I wanted to trim adapter sequences, specifically the sequence 'GTTTTAGGTC'

Attempt 1: Trimmomatric
I first tried Trimmomatic, with a fasta file with the forward and reverse complement of my adapter sequences, and the 'ILLUMINACLIP:/lustre/scratch118/infgen/team133/alc/000_FUGI_PatrickCRISPR/OmegaGenewhiz/adaptor.fa:2:40:0' option. However, I found that this just removes the sequences with adapter, it doesn't trim them. This is also described here.

Attempt 2: Cutadapt
I then tried cutadapt. With the following fasta file:
>seq1
GTTTTAGGTCGTTATCGTGTA
>seq2
TACACGATAACGACCTAAAAC 


I was able to trim adapters using:
% cutadapt -g GTTTTAGGTC my.fasta -a GACCTAAAAC
where -g cuts sequences off the 5' end, and -a off the 3' end. 
It cuts off adapter with at most 10% errors in single-end read mode.

This gave me:
>seq1
GTTATCGTGTA
>seq2

TACACGATAAC
Hurray!

Something strange I noticed about cutadapt:
I have been using cutadapt to trim some adaptors, and noticed that it totally removed some of my sequences.

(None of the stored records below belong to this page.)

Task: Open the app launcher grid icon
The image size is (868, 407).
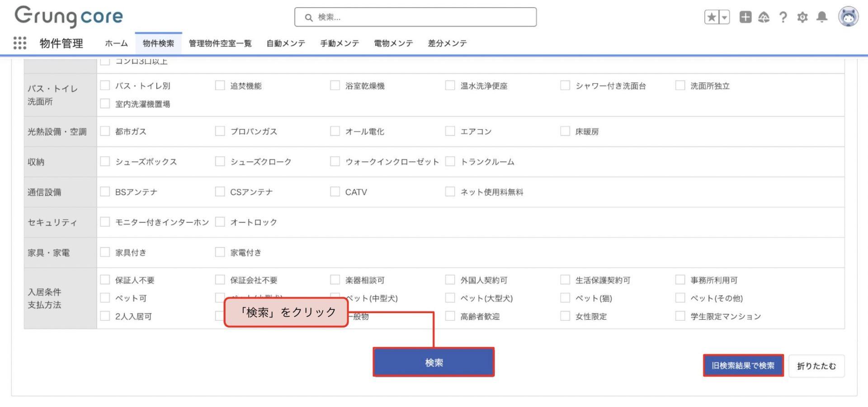Action: pyautogui.click(x=20, y=43)
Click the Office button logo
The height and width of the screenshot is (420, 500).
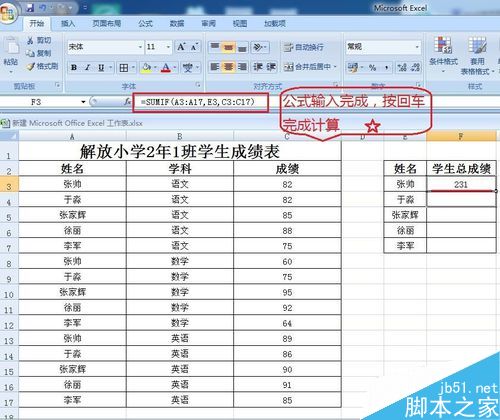pos(8,13)
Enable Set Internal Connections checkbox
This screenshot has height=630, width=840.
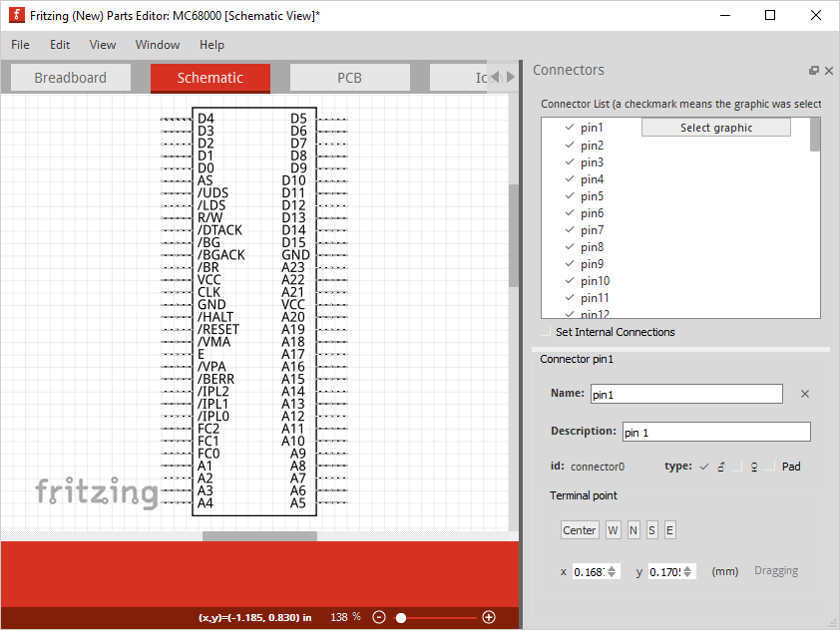pos(545,332)

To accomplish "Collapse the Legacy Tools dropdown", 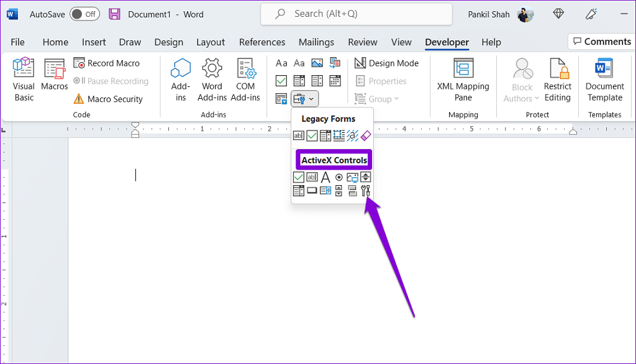I will (x=304, y=98).
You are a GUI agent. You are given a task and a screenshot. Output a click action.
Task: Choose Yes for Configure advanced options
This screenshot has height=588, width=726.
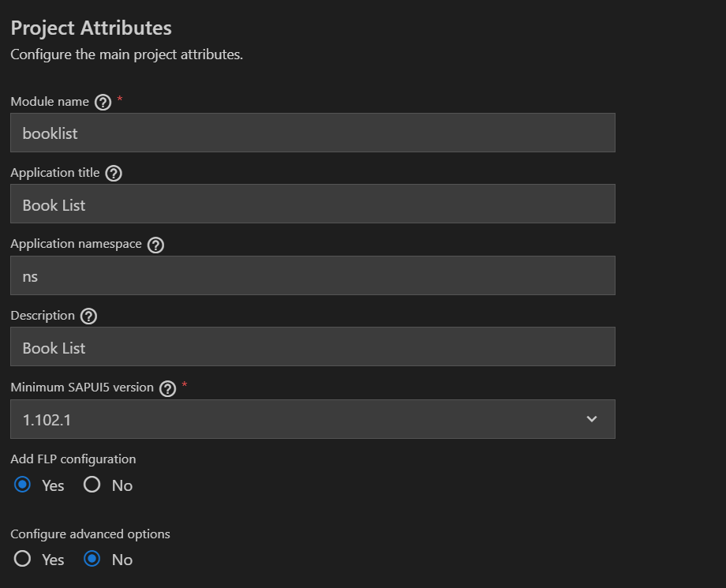(23, 559)
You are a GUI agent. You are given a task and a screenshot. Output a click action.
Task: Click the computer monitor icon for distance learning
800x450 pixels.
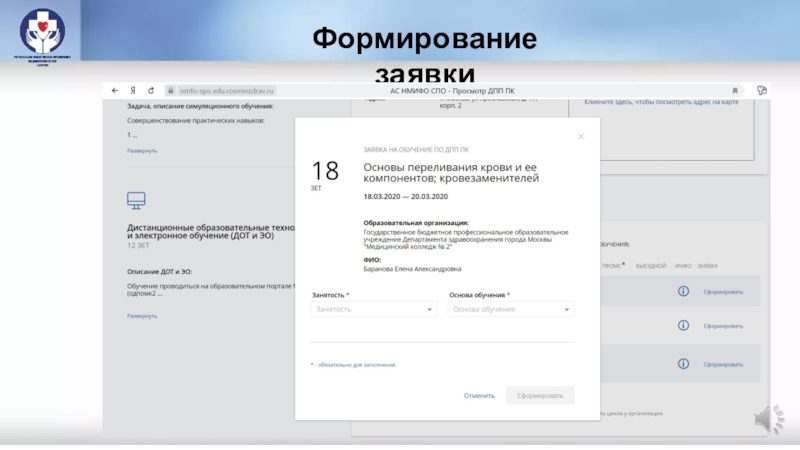137,201
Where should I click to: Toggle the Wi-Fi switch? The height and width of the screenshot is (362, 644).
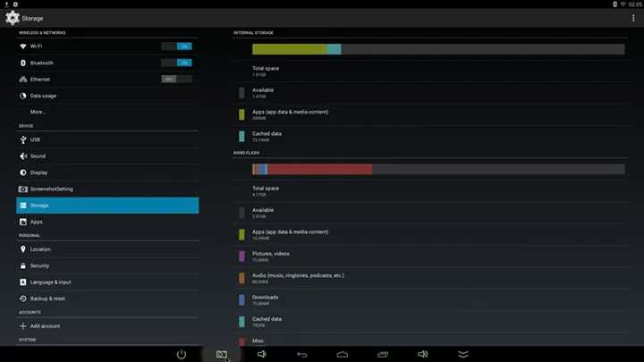click(176, 46)
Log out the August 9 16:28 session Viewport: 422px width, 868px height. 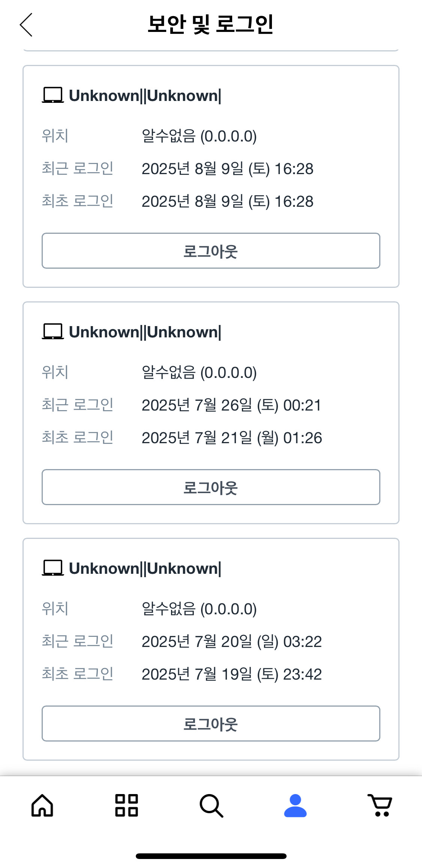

For example, with this fastq input: (in tmp.fastq)
@M03558:259:000000000-BH588:1:1101:4913:6565 2:N:0:TTTGTA
ACTGACCCTCAGCAATCTTAAACTTCTTAGACGAATCACCAGAACGGAAAACATCCTTCATAGAAATTTCACGCGGCGGCAAGTTGCCATACAAAACAGGGTCGCCAGCAATATCGGTATAAGTCAAAGCACCTTTAGCGTTAAGGTACTGAATCTCTTTAGTCGCAGTAGGCGGAAAACGAACAAGCGCAAGAGTAAACATAGTGCCATGCTCAGGAACAAAGAAACGCGGCACAGAATGTTTATAGGTC
+
AAAAAFFFFCFCGGGGGGGGGGHHHHHHGFHHGEEGEHHFHHFFHGEGFGHFHHHHHHHHHHGHFHHHHHHHEHGCFGGGGGGHHHHHHHHHHHHHGHGHGHHGGGGGGHHGFHEGGCEFFHHGGGHHHEFGHEHHHGGGAE?EHHGDHHFGHHHHHEHHHH:C.A@DCGHBGA-?BGGGCGEGCFFFFFFFFEF;FFFEF/B/:BFEF;/:;BB;BFFFFFF/BFFFAAFA-;-B.FFBF;/BFBF/9/:


I then ran cutadapt like this:
% cutadapt -g GTTTTAGGTC -a GACCTAAAAC tmp.fastq
and it removed the whole input sequence.
I can't see any matches to the adaptors in that input though. When I ran blastn between that read and the NCBI database, the sequence was found to be PhiX174. Is that why cutadapt removed it, or was there some other reason?

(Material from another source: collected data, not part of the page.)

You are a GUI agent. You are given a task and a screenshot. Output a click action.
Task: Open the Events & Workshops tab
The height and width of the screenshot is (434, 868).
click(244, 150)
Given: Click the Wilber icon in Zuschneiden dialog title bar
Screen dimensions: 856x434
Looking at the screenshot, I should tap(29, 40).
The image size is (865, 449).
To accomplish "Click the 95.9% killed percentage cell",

Update: 7-Dec-2017: I sent an email about this to the cutadapt developer, Marcel Martin, and received a very helpful reply:


In short: The 5' adapter is found at the very end (3') of the read with one 
error.

From the statistics report that cutadapt prints, you can see that it finds 
the 5' adapter with one error. And if you run the above command without 
specifying the 3' adapter with -a GACCTAAAAC, you get the same result, so 
it must be the 5' adapter. When cutadapt finds a 5' adapter, it removes 
the adapter sequnce itself and everything preceding it. And in your case, 
the read ends with 'GTTTATAGGTC', which is the 5' adapter sequence with an 
extra 'A' inserted between one of the 'T' nucleotides.
Although cutadapt doesn’t print it, the alignment likely looks like this:

...GTTTATAGGTC (read end)
   GTTT-TAGGTC (adapter)

This is possibly not the result you were expecting, but cutadapt is doing 
what it is supposed to.

You have a few options:
- Accept this result
- If you think allowing insertions is the problem, use --no-indels to
disallow insertions and deletions.
- If you want to prevent the 5' adapter from occurring within the read at 
all, you can specify the adapter as -g XXGTTTTAGGTC. The 'X' is always 
counted as a mismatch, so if you have more X than allowed mismatches, 
the adapter is forced to occur at the 5' end (overlapping it).
 

2 comments:

Unknown said...

Have you tried AdapterRemoval? I'm using it a lot recently because it provides several tools to process raw reads files. It combines several tools into a single efficient software.

https://github.com/MikkelSchubert/adapterremoval

Avril Coghlan said...

No, I didn't know about that, thanks!